緊急事態宣言8月2日から 政府方針、千葉など3県の要請受け 酒類提供は全域自粛へ

首都圏3県で緊急事態宣言を要請後、記者団の取材に応じる熊谷知事=29日、県庁
首都圏3県で緊急事態宣言を要請後、記者団の取材に応じる熊谷知事=29日、県庁

 千葉県の熊谷俊人知事ら首都圏3県知事は29日、西村康稔経済再生相と非公開のテレビ会議を開催し、新型コロナウイルスの感染拡大を踏まえ、既に緊急事態宣言を発令中の東京都と合わせ首都圏3県にも宣言を発令するよう要請した。会議後に会見した熊谷知事は「3県の感染が急増している状況や、千葉で中等症患者が増えていることを踏まえ、速やかに発令するよう要請した」と述べた。政府は同日、3県に緊急事態宣言を追加発令する方針を固めた。いずれも8月2日から31日まで。宣言中は、飲食店での酒類提供が県全域で自粛となる。

 緊急事態宣言の期間が「8月2~31日」と一部で報道されていることについては「政府には2日発令方針と早急に対応してもらいありがたい。もう少し長くしてほしかったが、31日までという期限は意味のある設定だ」と評価した。

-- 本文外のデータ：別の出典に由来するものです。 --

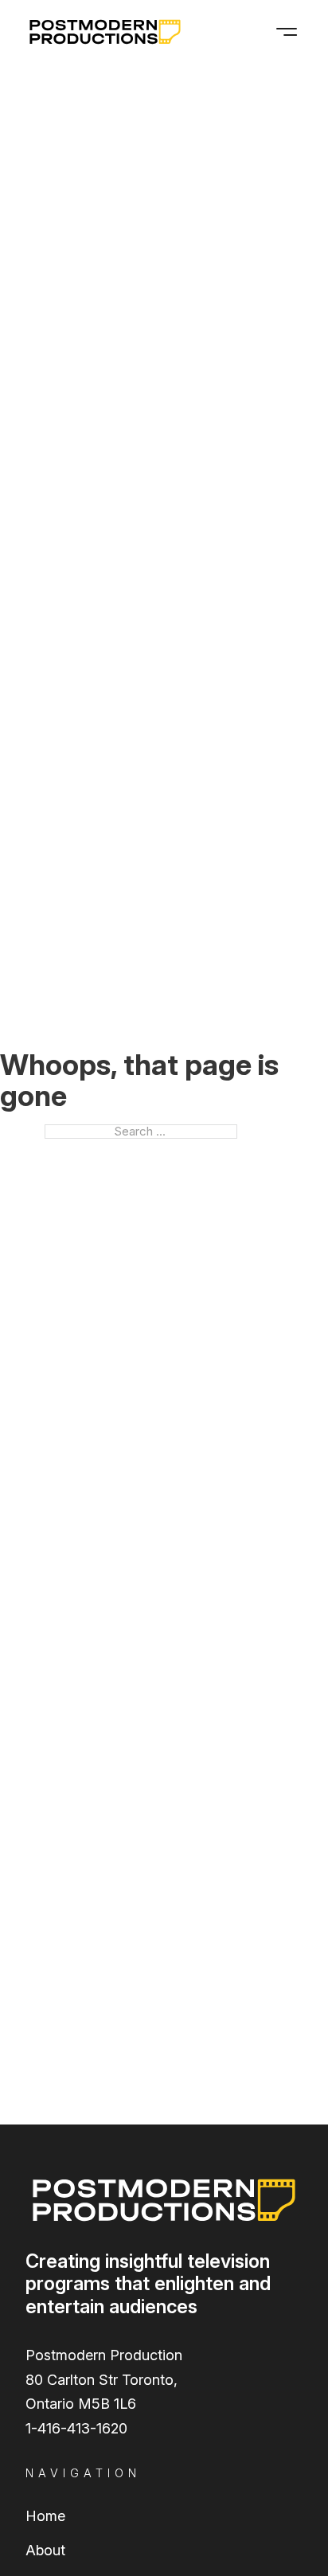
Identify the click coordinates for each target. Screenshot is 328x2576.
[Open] (287, 32)
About (45, 2550)
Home (45, 2516)
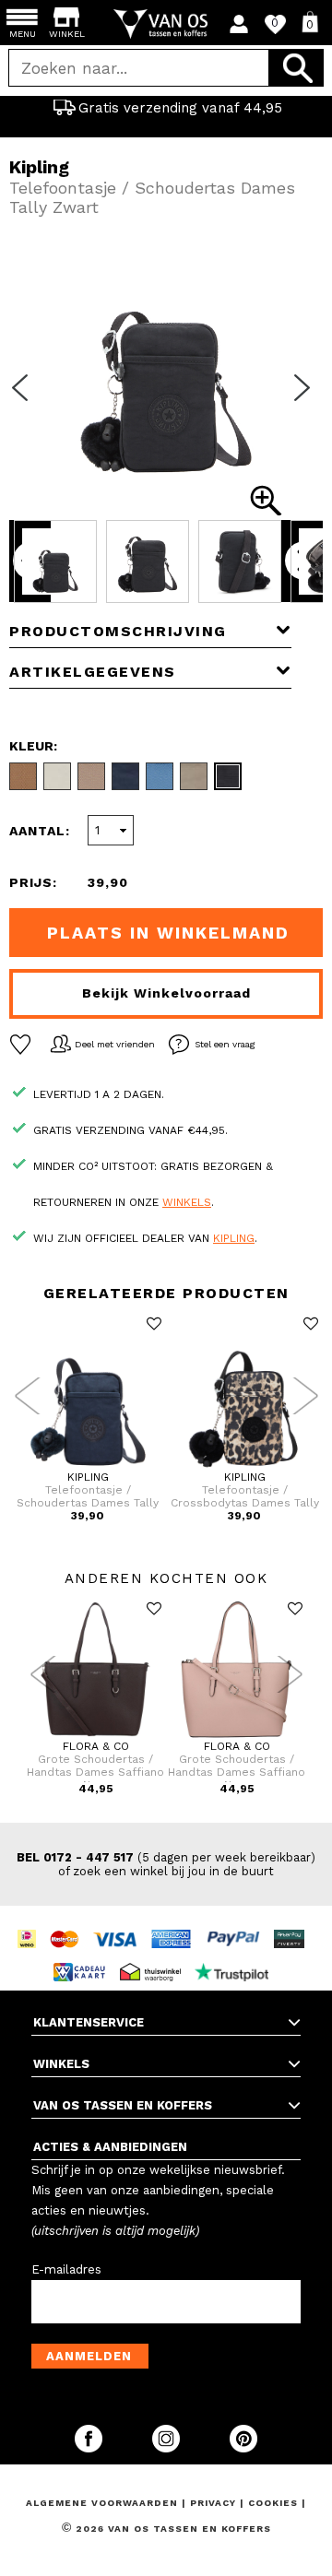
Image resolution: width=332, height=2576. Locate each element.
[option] (166, 108)
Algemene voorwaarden (104, 2503)
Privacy (215, 2503)
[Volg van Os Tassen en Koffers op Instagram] (168, 2448)
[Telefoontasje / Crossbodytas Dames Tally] (244, 1466)
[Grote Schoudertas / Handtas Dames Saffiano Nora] (95, 1736)
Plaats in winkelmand (168, 932)
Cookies (273, 2503)
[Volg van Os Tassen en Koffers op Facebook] (90, 2448)
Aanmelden (89, 2356)
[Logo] (166, 24)
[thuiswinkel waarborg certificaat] (155, 1955)
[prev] (26, 399)
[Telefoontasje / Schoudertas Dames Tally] (87, 1466)
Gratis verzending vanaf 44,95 (180, 108)
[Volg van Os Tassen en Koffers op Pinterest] (243, 2448)
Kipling (234, 1238)
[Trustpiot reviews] (237, 1955)
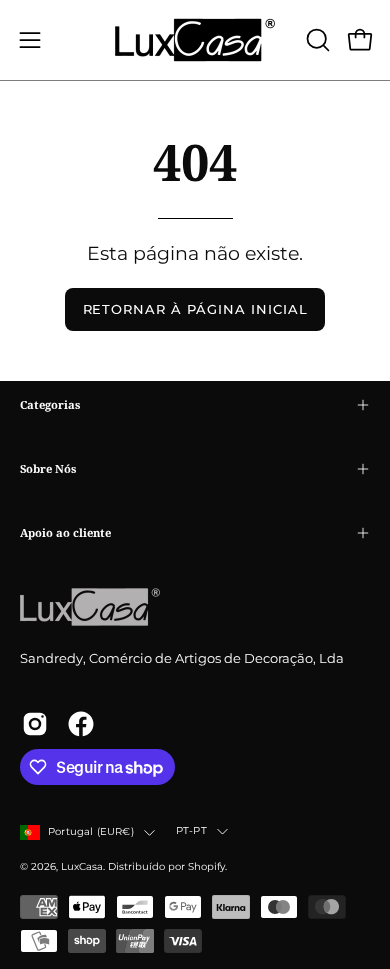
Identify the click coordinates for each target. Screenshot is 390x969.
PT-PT (191, 830)
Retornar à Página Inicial (195, 309)
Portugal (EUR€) (91, 831)
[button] (316, 40)
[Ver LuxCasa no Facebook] (81, 724)
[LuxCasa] (195, 40)
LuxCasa (82, 866)
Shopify (206, 866)
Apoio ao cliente (65, 532)
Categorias (50, 404)
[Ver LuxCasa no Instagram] (35, 724)
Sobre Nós (48, 468)
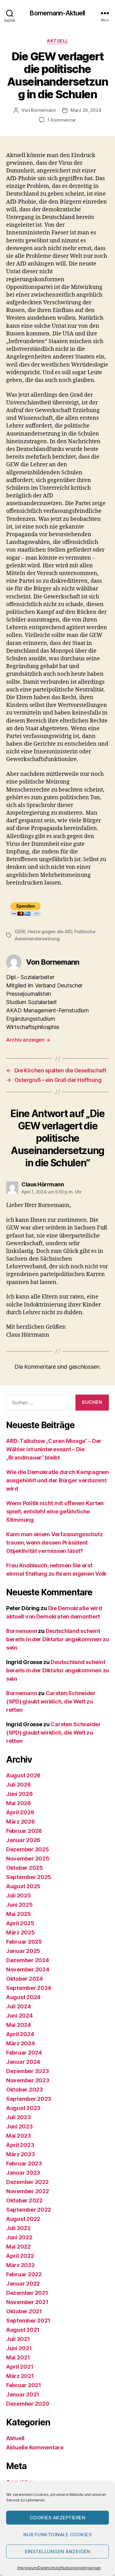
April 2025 (20, 1923)
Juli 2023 (18, 2117)
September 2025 (28, 1877)
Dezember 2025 (27, 1849)
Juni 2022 (19, 2237)
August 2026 (23, 1775)
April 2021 (19, 2366)
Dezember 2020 (27, 2403)
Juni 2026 (19, 1794)
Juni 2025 (19, 1905)
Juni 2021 (19, 2348)
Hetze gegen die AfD (50, 931)
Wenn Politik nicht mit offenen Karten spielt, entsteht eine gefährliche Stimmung (55, 1511)
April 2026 (20, 1812)
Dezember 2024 (27, 1960)
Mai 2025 (18, 1914)
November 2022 (27, 2191)
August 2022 (23, 2219)
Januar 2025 (23, 1951)
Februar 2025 (24, 1941)
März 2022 (20, 2265)
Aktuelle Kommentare (34, 2447)
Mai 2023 (18, 2135)
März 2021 (20, 2376)
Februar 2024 (24, 2052)
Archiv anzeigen (28, 1040)
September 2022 (28, 2209)
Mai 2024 (18, 2025)
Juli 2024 (18, 2006)
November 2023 (27, 2080)
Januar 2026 (23, 1840)
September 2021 (28, 2320)
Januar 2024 (23, 2062)
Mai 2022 (18, 2246)
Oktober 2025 (24, 1868)
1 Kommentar (62, 120)
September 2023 (28, 2099)
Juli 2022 (18, 2228)
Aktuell (57, 40)
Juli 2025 (18, 1895)
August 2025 (23, 1886)
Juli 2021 (18, 2339)
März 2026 (20, 1821)
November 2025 (27, 1858)
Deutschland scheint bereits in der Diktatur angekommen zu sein (57, 1639)
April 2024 (20, 2034)
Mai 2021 (18, 2357)
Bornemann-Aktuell (57, 13)
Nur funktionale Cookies (57, 2535)
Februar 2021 (23, 2385)
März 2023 (20, 2154)
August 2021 (23, 2330)
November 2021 (27, 2302)
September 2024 (28, 1988)
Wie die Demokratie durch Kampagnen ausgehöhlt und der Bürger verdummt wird (57, 1480)
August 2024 (23, 1997)
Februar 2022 (24, 2274)
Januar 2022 (23, 2283)
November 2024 (27, 1969)
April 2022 (20, 2256)
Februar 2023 (24, 2163)
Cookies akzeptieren (58, 2518)
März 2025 (20, 1932)
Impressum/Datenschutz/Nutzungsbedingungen (59, 2568)
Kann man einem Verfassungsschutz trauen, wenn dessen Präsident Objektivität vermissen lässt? (54, 1542)
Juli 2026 (18, 1784)
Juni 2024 (19, 2015)
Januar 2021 (22, 2394)
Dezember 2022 (27, 2182)
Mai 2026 (18, 1803)
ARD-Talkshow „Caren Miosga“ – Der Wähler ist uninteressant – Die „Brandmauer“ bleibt (54, 1449)
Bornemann (43, 110)
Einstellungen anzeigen (57, 2551)
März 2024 (20, 2043)
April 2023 (20, 2145)
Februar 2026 (24, 1831)
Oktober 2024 (24, 1978)
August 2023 (23, 2108)
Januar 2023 (23, 2172)
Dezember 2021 (27, 2293)
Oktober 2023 (24, 2089)
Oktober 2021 (24, 2311)
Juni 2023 (19, 2126)
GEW (20, 931)
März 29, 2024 (86, 110)
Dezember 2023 (27, 2071)
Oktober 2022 (24, 2200)
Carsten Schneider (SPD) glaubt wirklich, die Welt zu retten (51, 1701)
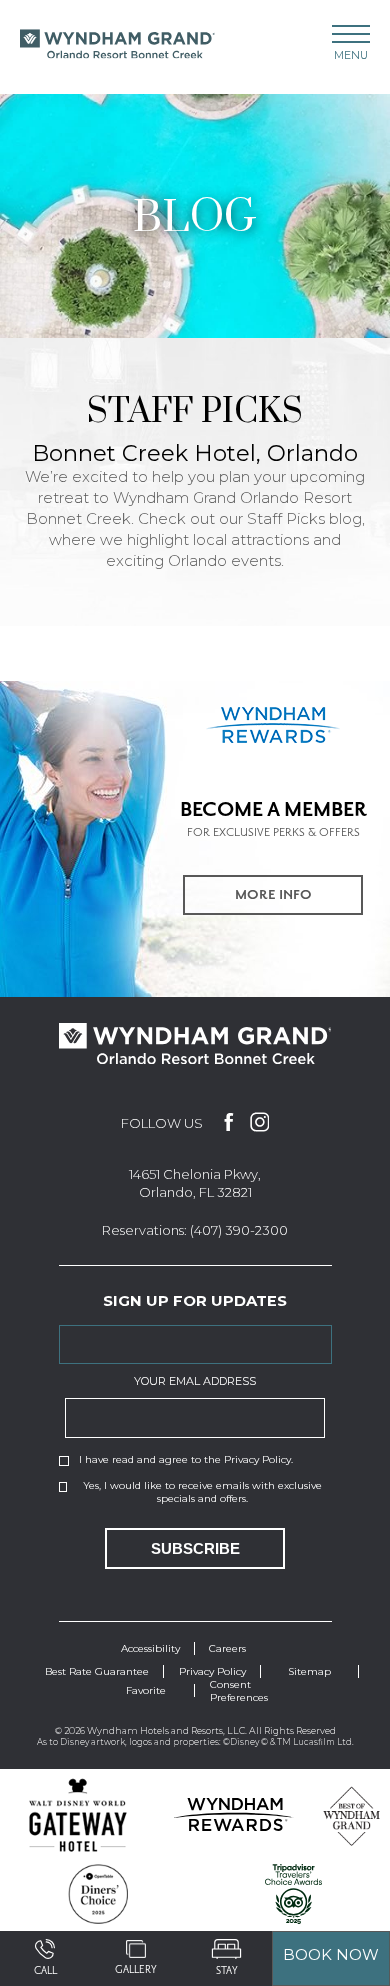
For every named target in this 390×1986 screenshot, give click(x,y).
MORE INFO (273, 895)
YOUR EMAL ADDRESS (195, 1381)
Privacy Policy (257, 1459)
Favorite (146, 1690)
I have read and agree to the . (186, 1459)
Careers (227, 1648)
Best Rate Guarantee (97, 1671)
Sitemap (309, 1671)
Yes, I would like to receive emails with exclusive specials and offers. (202, 1492)
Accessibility (150, 1648)
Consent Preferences (239, 1691)
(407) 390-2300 (239, 1230)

 県によると、3県知事が提出した要請書では首都圏の状況について「新規感染者は高止まりから増加傾向となり、急増に転じている」と指摘。人流の増加と感染力が強いデルタ株が拍車を掛けているとし「今年初めの緊急事態宣言に匹敵するほど急速だ」と危機感をあらわにした。

 感染者の増加が続くと病床の逼迫(ひっぱく)につながると懸念し、「現在のまん延防止等重点措置よりも強い措置を講じて人流の増加を抑え、新規感染者を抑制することが必要」と強調。その上で、首都圏3県に緊急事態宣言を適用するよう要請した。

 宣言の期間については1カ月程度を求め、“出口戦略”として「宣言の発令に当たってはワクチンの接種率など宣言解除の目安を示すよう要望する」と求めた。

 また、熊谷知事は県の病床確保計画について、県内9圏域のうち感染拡大地域と隣接地域の6圏域を「フェーズ3」としていることについて「県全域をフェーズ3に引き上げた」と説明。28日にフェーズの引き上げを決定し、29日から移行した。県内の病床稼働率は全県で50%近くまで迫っており、医療逼迫(ひっぱく)の状況となっている。